The best way to find out how to help is often to ask those you aim to serve.

Adina Lichtman came to this realization on a chilly November evening in New York City.

“I was handing out sandwiches to those experiencing street homelessness when one man approached me,” Lichtman said. “He told me, it’s great that you’re giving out sandwiches, but one thing we really need is socks, especially as winter approaches.”

“Here I was, sandwiches in hand, assuming that I knew the best way to help people,” Lichtman added. 

After some investigation, Lichtman discovered that even though socks are considered an absolute necessity to the street homeless community, they represent a very small portion of overall clothing donations—and are one of the easiest articles of clothing for many community members, especially college students, to donate.  

“I started that very night, going to door to door in my NYU dorm,” Lichtman said. “To my surprise I collected over 40 pairs of socks in a single night, from a single floor. The next morning, I walked out of my dorm room to find a huge pile of socks from others who had heard what was happening.”

Lichtman began recruiting other likeminded NYU students to form Knock Knock Give a Sock, an organization that has since expanded to include representatives on 25 different college campuses and has distributed over 30,000 socks to the street homeless population. Lichtman has also enlisted corporate sponsors, such as the sock manufacturer Planet Sox, to join the organization in matching donation campaigns. 

Lichtman says that she is continually surprised by the far-reaching impact socks can have. 

“Many of our clients go through several pairs of socks over the course of just a couple of months in an attempt to stay warm and dry,” Lichtman explained. “The doctor at a medical clinic we had delivered socks to realized that he could use socks as an incentive for clients to come back for necessary tests and examinations.”

The offer of a clean pair of socks has been enough to encourage patients to come back for uncomfortable—and potentially live-saving—examinations, such as mammograms and Pap smears.
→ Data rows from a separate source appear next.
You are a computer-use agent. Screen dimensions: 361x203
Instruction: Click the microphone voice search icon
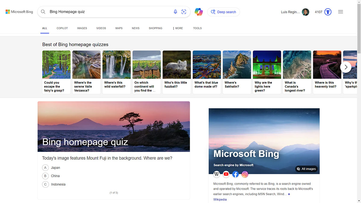[175, 12]
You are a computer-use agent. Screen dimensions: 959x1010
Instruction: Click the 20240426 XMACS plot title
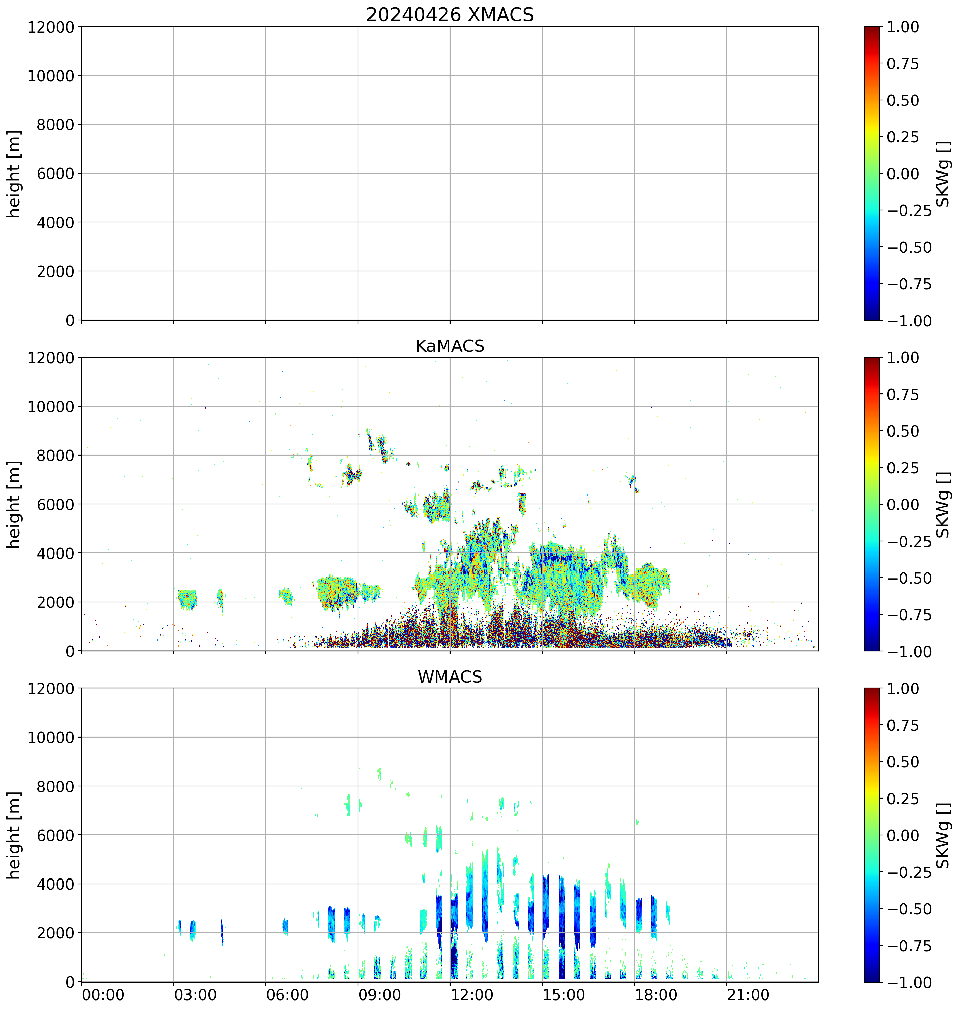point(449,15)
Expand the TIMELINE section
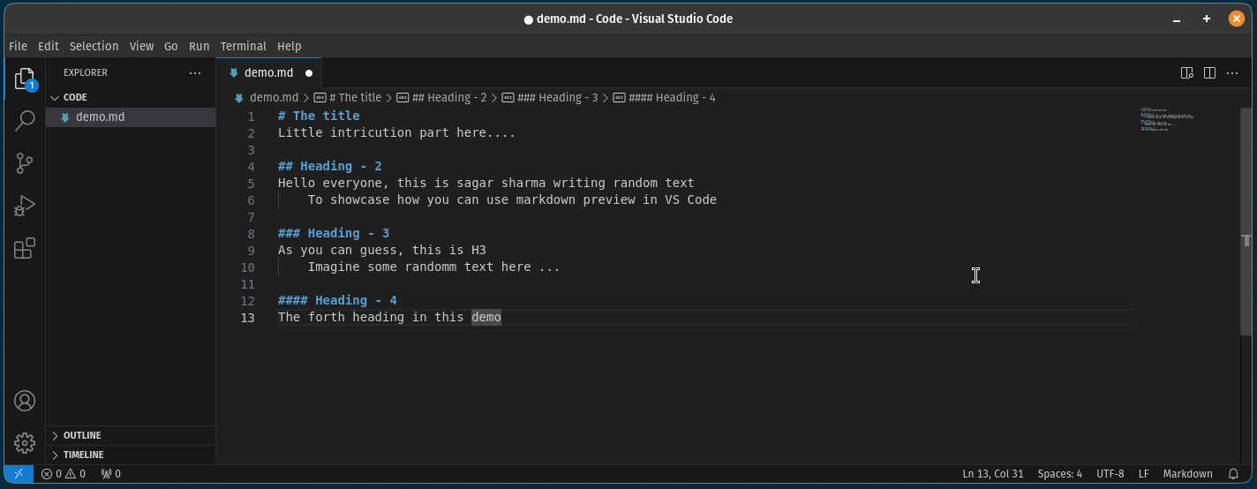 (x=83, y=455)
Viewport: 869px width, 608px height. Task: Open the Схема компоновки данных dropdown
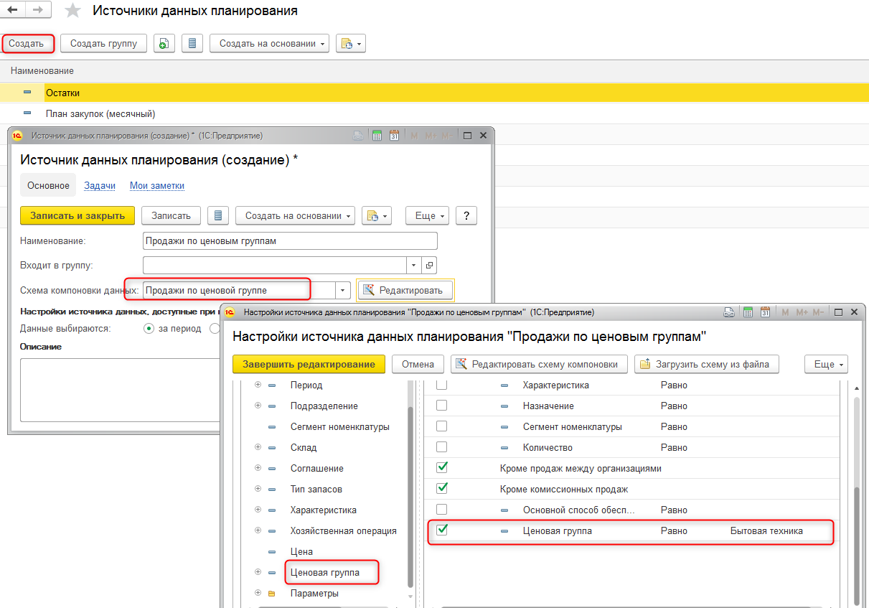pos(343,290)
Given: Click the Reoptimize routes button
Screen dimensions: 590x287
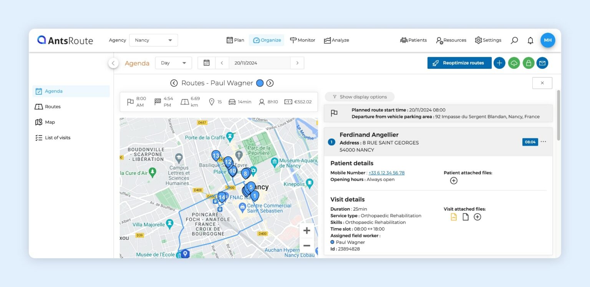Looking at the screenshot, I should click(x=459, y=63).
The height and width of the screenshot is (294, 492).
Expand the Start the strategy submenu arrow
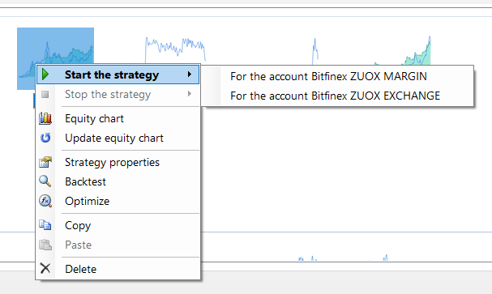pos(189,75)
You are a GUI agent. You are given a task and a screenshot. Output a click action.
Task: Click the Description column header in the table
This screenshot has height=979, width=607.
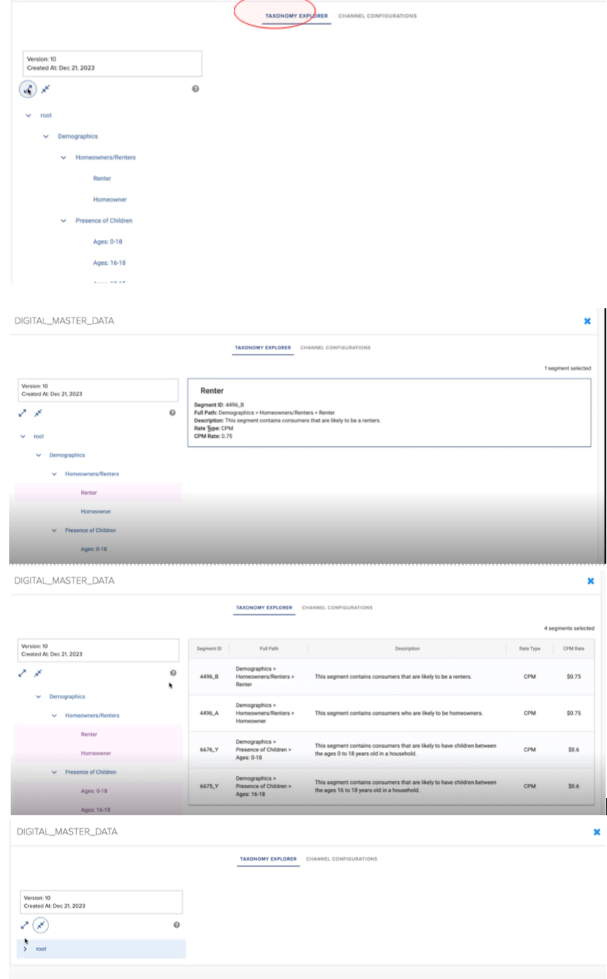pyautogui.click(x=407, y=649)
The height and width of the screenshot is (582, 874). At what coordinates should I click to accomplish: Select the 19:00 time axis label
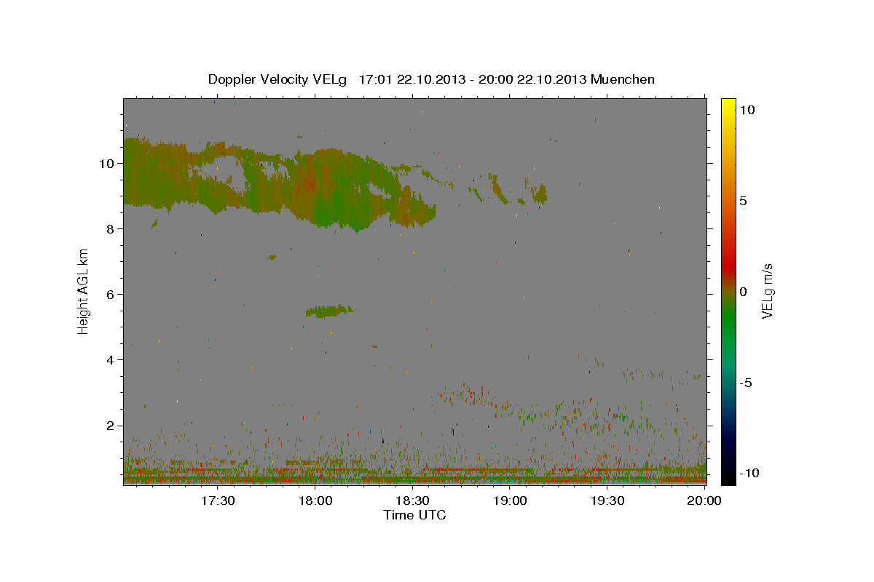tap(510, 501)
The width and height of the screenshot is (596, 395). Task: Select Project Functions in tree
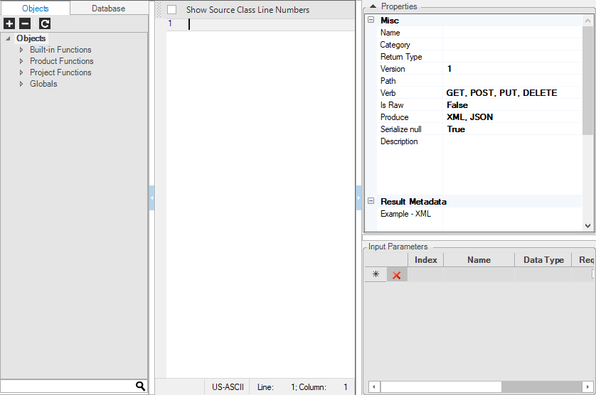click(x=60, y=72)
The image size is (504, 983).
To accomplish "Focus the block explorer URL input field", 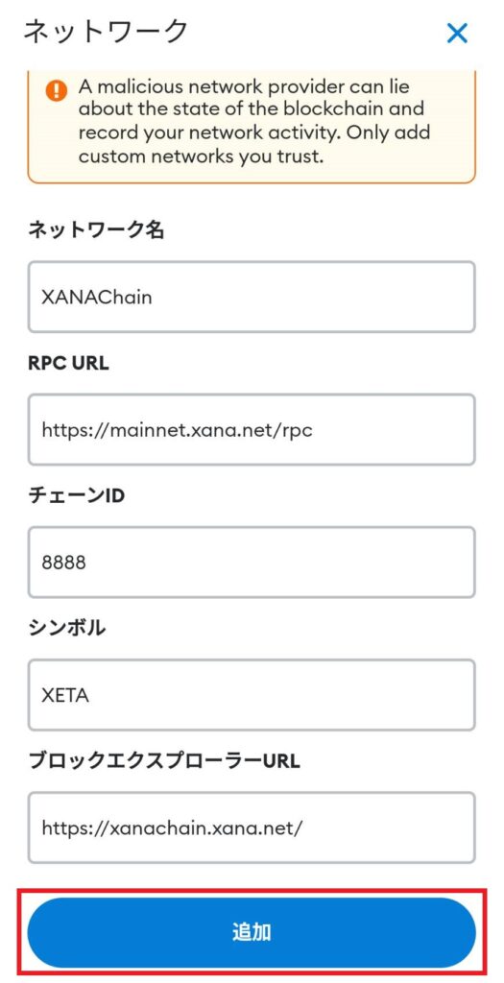I will point(252,827).
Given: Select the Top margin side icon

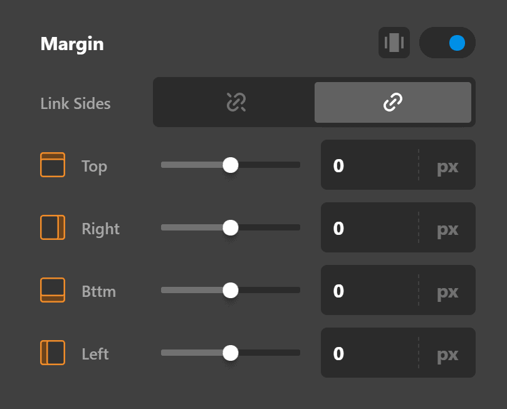Looking at the screenshot, I should (x=53, y=165).
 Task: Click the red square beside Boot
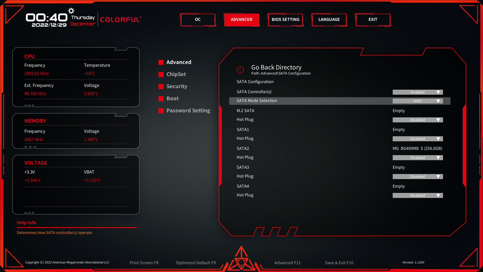tap(161, 99)

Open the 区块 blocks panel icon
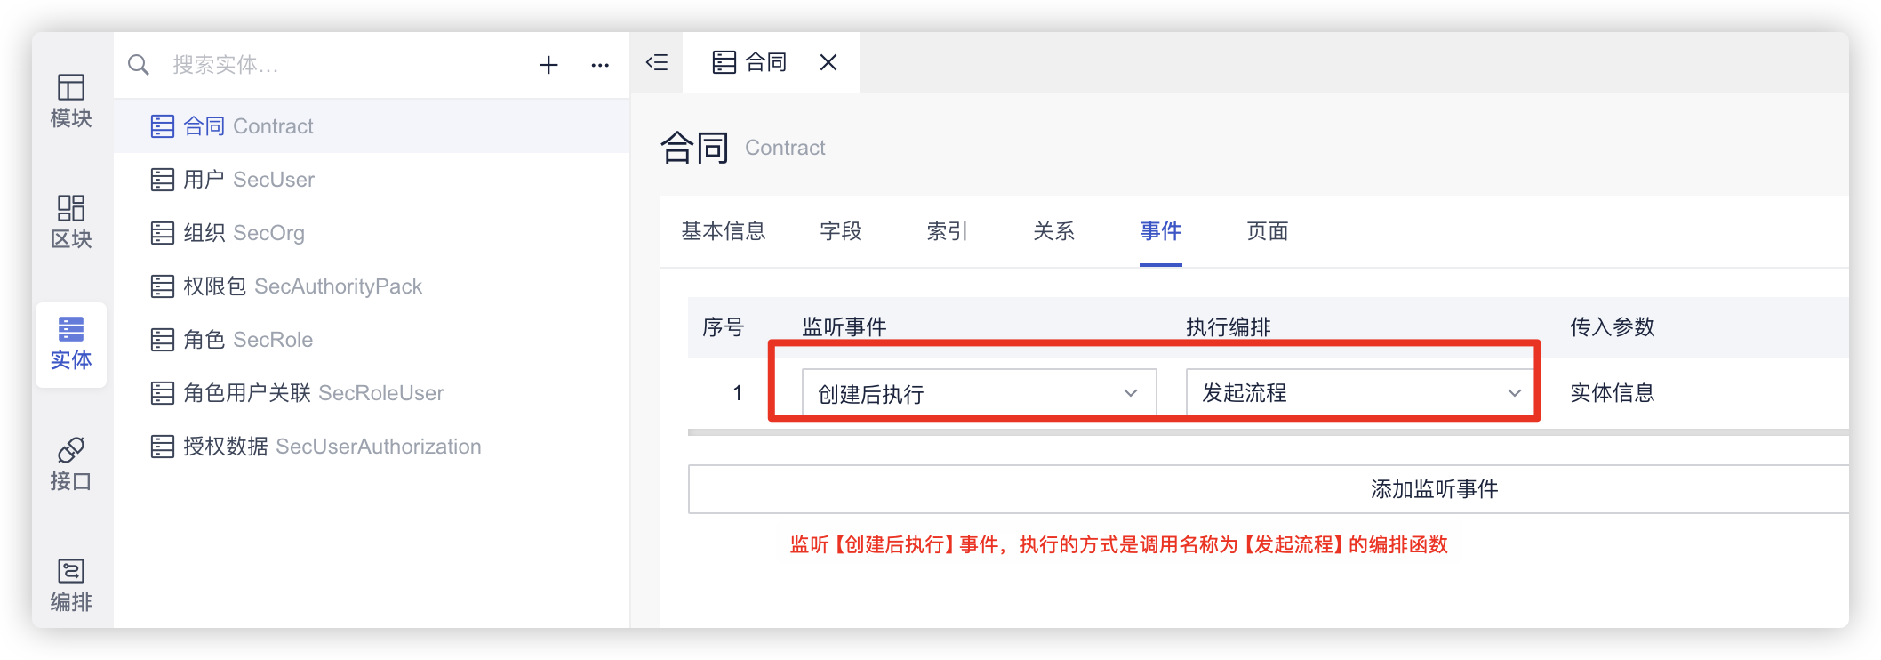coord(71,221)
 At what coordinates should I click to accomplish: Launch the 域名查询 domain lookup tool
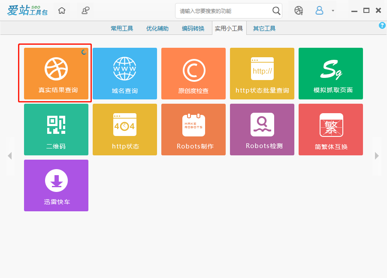tap(124, 73)
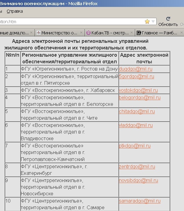This screenshot has height=211, width=184.
Task: Open the address bar history dropdown arrow
Action: pos(153,21)
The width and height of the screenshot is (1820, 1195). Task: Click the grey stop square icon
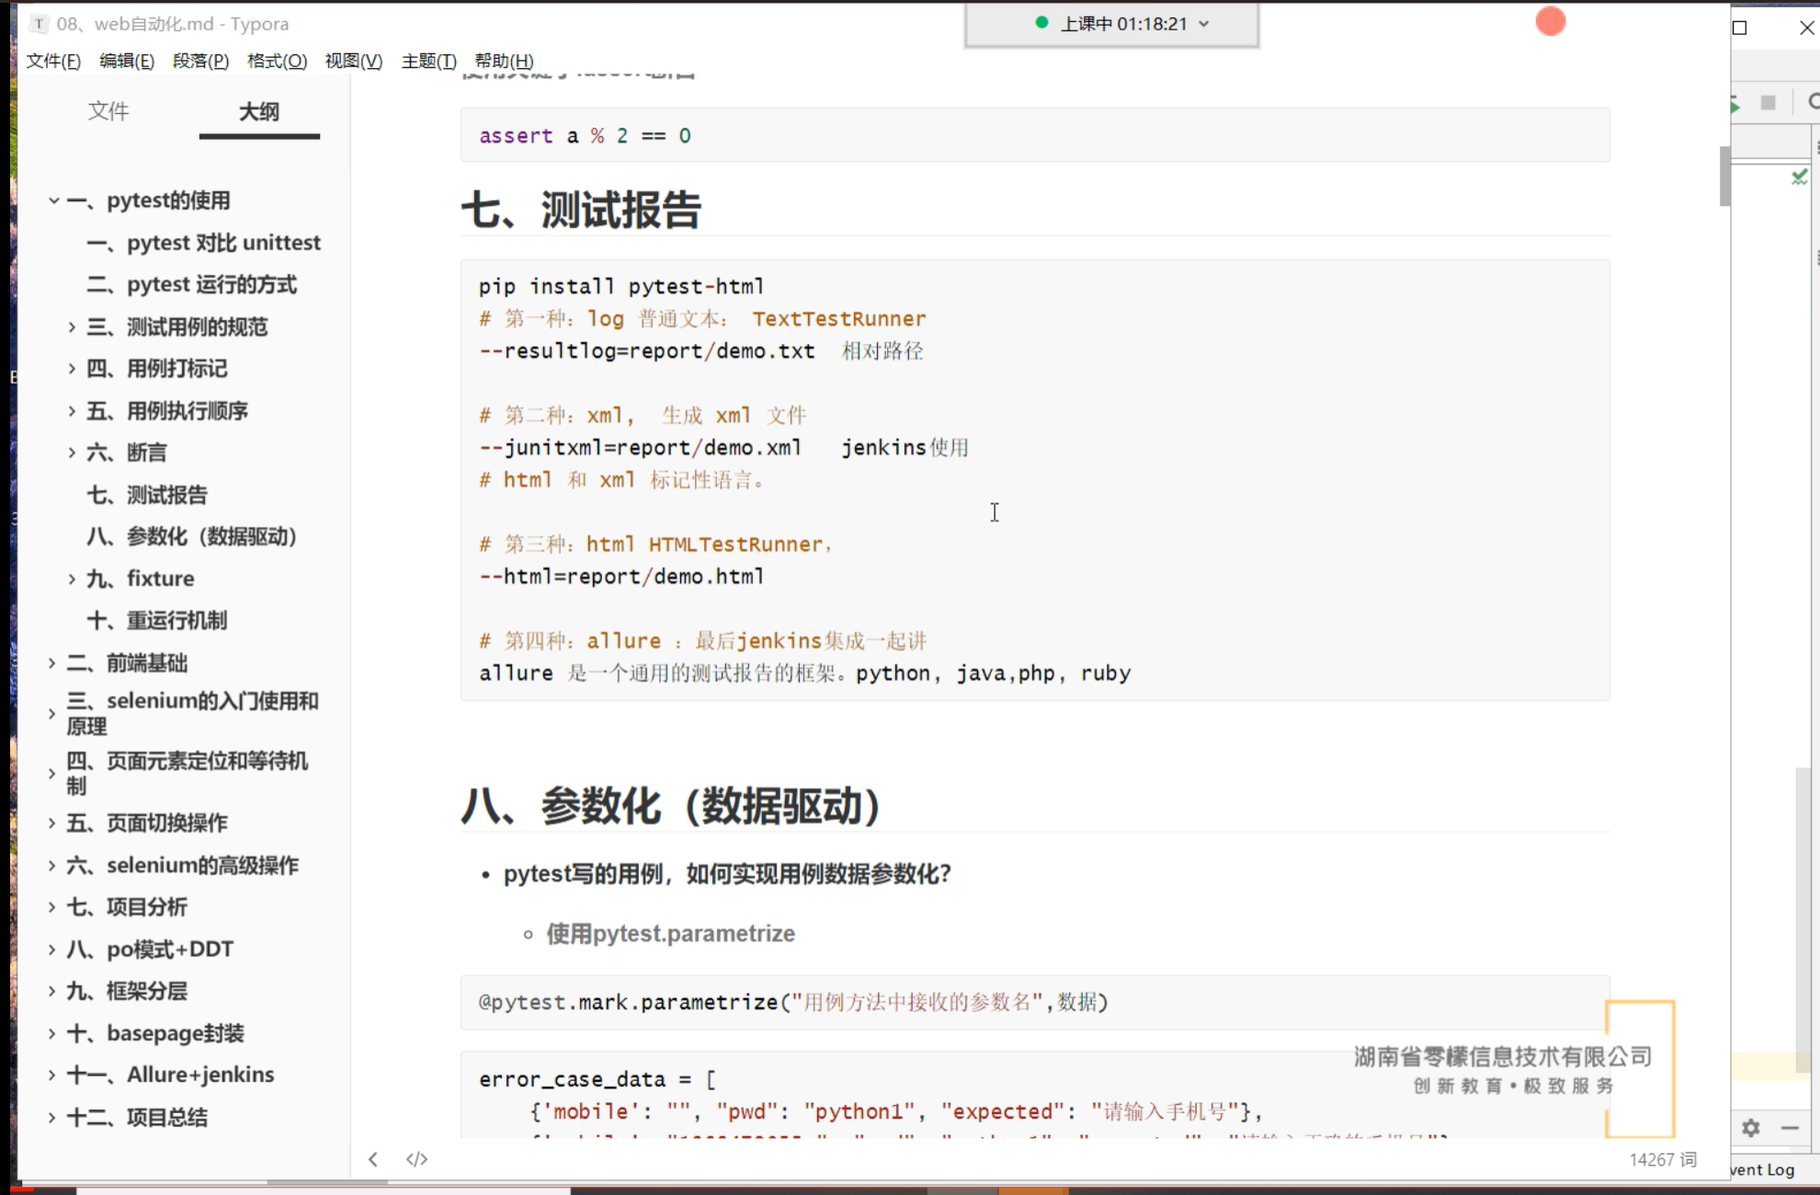point(1768,102)
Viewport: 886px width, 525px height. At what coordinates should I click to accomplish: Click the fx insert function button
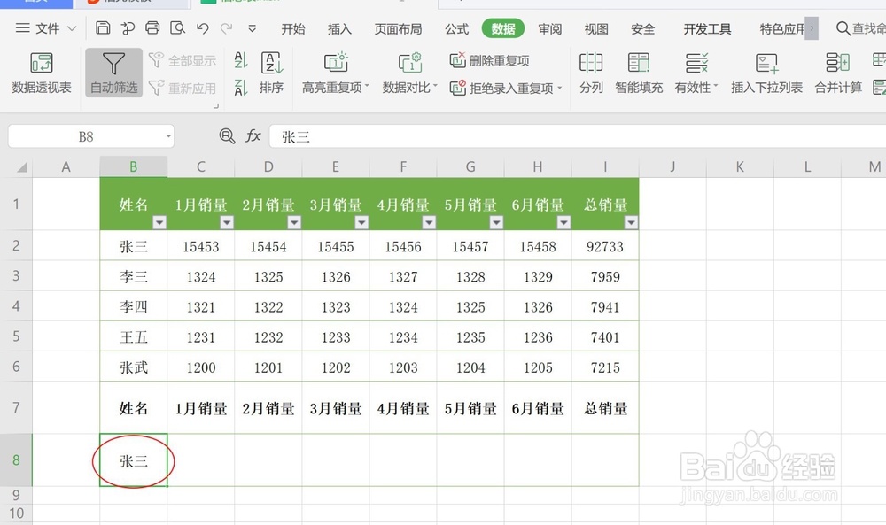253,136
One client returned for a pair of socks and ended up receiving an examination that found breast cancer in the earliest stage. 

“These socks have really saved lives in ways I never could have imagined,” Lichtman added. 

Lichtman hopes that her team can continue to expand the organization’s scope within New York City, and hopes for sock donations to become as much about community connectivity as helping the homeless. 

“We are working towards branching out beyond college communities into office spaces and apartment buildings,” Lichtman said. 

“Imagine if New Yorkers began to get know their neighbors by knocking on their doors and asking for a pair of socks for those in need,” she said. “What a great city we could create if every building had the goal of becoming a community and meeting the needs of others.”

Lichtman says she is grateful to be part of a generation that is dedicated to social change, but maintains that her experience has shown that this spirit cuts across demographics. 

“None of us are getting paid for what we do; it comes solely from the desire to make the world a warmer place,” she said. “I don’t know exactly where this desire comes from, but as a college student, I can say confidently that we’re not the only ones who have it.”

“We’ve collected thousands of socks, an undertaking that simply is not possible for five people on a single college campus,” Lichtman continued. “We’ve found that doing good is contagious, and I believe our organization effectively engages communities to give in a way that is possible even if people are short on time or money.”